Tal gesto pode conter uma efabulação de alcance político, por exemplo nas obras de Jeff Wall ou de David Claerbout. Aí, a arquitetura constrói-se como visibilidade e invisibilidade, passível de ser humanizada pela presença do outro. Pela ficção, transforma-se em lugar de uma potencial pluralidade humana, subvertendo ou suspendendo a sua faceta mercantil e filistina. Em suma, o que estas imagens fotográficas nos dizem é que aqueles espaços são lugares da vida humana e não apenas obras de um cânone. Da ficção, a exposição percorre, em seguida, um caminho que a leva a imaginários futuros, fantásticos, a construções que ainda não existem, como as que Oliver Boberg e Beate Gütschow “documentam”. No seu gigantismo e escala inumana, recordam-nos o processo incessante de construção e inovação destruidor que torna o mundo um lugar inabitável, ou, como as imagens pixelizadas de Jonathan Lewis, sugerem, irreconhecível.

A fotografia tem a capacidade de evocar a arquitetura, de colocar personagens no seu interior, de a ficcionar, de a humanizar, de a resgatar como objeto de uma perceção sensível, na multiplicidade dos seus elementos. Resta saber que influência terá na atividade e nos produtos da própria arquitectura. Se contribuirá para que se esta afirme como puro desígnio de fabricação e ocupação do território e da paisagem, ou se, pelo contrário, no sentido de indagar as suas expectativas, promessas, horizontes. Duas obras assinalam de forma exemplar tal encruzilhada: a instalação de Nicolas Grospierre e o trabalho de Mónica de Miranda. O primeiro, seduzindo o espectador a olhar para um abismo sem fim, o segundo, interrogando-se diante do passado e das possibilidades que ele ainda guarda.
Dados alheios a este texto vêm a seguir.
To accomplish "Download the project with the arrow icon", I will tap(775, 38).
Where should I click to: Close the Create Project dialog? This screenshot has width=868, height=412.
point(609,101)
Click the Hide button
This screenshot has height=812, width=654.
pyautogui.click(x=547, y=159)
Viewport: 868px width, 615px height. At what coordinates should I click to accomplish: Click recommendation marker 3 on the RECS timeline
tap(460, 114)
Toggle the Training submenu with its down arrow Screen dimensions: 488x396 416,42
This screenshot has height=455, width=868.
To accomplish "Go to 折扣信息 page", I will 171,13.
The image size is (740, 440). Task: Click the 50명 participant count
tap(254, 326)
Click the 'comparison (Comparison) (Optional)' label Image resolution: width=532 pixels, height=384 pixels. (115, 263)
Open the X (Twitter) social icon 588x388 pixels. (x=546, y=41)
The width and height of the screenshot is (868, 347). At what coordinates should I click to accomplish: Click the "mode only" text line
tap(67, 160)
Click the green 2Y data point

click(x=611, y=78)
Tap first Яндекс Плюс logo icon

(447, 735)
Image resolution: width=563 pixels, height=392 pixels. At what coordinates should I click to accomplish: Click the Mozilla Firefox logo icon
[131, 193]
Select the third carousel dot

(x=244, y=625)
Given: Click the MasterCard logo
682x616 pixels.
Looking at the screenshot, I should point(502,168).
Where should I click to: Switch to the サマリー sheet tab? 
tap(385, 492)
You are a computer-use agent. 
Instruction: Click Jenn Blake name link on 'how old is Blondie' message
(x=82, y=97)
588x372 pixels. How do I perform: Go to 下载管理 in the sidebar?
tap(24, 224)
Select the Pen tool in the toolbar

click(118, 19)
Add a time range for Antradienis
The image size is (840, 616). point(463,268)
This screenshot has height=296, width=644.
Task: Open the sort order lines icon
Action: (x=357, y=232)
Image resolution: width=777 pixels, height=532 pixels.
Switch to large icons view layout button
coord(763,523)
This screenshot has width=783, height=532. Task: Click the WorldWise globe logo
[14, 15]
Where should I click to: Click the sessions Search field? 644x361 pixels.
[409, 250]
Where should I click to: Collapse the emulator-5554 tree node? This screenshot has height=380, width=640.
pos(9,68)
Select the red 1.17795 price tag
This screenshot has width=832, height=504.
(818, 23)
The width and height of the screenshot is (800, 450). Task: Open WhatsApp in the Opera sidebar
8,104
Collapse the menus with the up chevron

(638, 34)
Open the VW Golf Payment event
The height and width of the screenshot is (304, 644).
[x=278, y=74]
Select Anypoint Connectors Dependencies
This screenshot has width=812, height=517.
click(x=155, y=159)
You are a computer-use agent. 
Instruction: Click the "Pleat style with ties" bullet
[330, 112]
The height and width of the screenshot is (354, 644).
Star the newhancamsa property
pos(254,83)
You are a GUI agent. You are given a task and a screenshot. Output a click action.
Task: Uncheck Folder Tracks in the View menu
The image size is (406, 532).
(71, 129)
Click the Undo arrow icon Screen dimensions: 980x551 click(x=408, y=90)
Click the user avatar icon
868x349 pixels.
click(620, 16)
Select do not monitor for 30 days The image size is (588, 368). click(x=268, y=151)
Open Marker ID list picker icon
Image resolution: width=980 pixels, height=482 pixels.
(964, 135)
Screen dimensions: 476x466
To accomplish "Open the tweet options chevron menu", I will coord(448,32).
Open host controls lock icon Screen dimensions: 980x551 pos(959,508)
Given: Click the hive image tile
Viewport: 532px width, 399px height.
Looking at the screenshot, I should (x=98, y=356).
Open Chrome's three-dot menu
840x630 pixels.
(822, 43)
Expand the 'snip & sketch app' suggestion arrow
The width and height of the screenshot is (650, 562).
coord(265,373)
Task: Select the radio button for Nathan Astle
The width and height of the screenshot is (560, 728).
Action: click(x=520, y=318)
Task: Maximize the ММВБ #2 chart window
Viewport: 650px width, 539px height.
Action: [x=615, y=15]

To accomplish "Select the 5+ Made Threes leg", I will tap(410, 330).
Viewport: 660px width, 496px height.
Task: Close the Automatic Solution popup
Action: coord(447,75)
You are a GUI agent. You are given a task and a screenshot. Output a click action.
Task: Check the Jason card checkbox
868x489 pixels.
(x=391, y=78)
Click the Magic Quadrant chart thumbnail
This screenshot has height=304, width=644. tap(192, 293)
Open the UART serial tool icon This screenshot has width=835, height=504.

MAAT Museu de Arte, Arquitectura e Tecnologia

José Marmeleira. Mestre em Comunicação, Cultura e Tecnologias da Informação (ISCTE), é bolseiro da Fundação Para a Ciência e a Tecnologia (FCT) e doutorando no Programa Doutoral em Filosofia da Ciência, Tecnologia, Arte e Sociedade da Faculdade de Ciências da Universidade de Lisboa, no âmbito do qual prepara uma dissertação em torno do pensar que Hannah Arendt consagrou à arte e à cultura. Desenvolve, também, a actividade de jornalista e crítico cultural independente em várias publicações (Ípsilon, suplemento do jornal PúblicoContemporânea Ler).

Fiction and Fabrication exhibition view. MAAT, 20 March - 19 August 2019, courtesy of EDP Foundation. ∏ Bruno Lopes (7)
Fiction and Fabrication exhibition view. MAAT, 20 March - 19 August 2019, courtesy of EDP Foundation. ∏ Bruno Lopes (3)
Fiction and Fabrication exhibition view. MAAT, 20 March - 19 August 2019, courtesy of EDP Foundation. ∏ Bruno Lopes (5)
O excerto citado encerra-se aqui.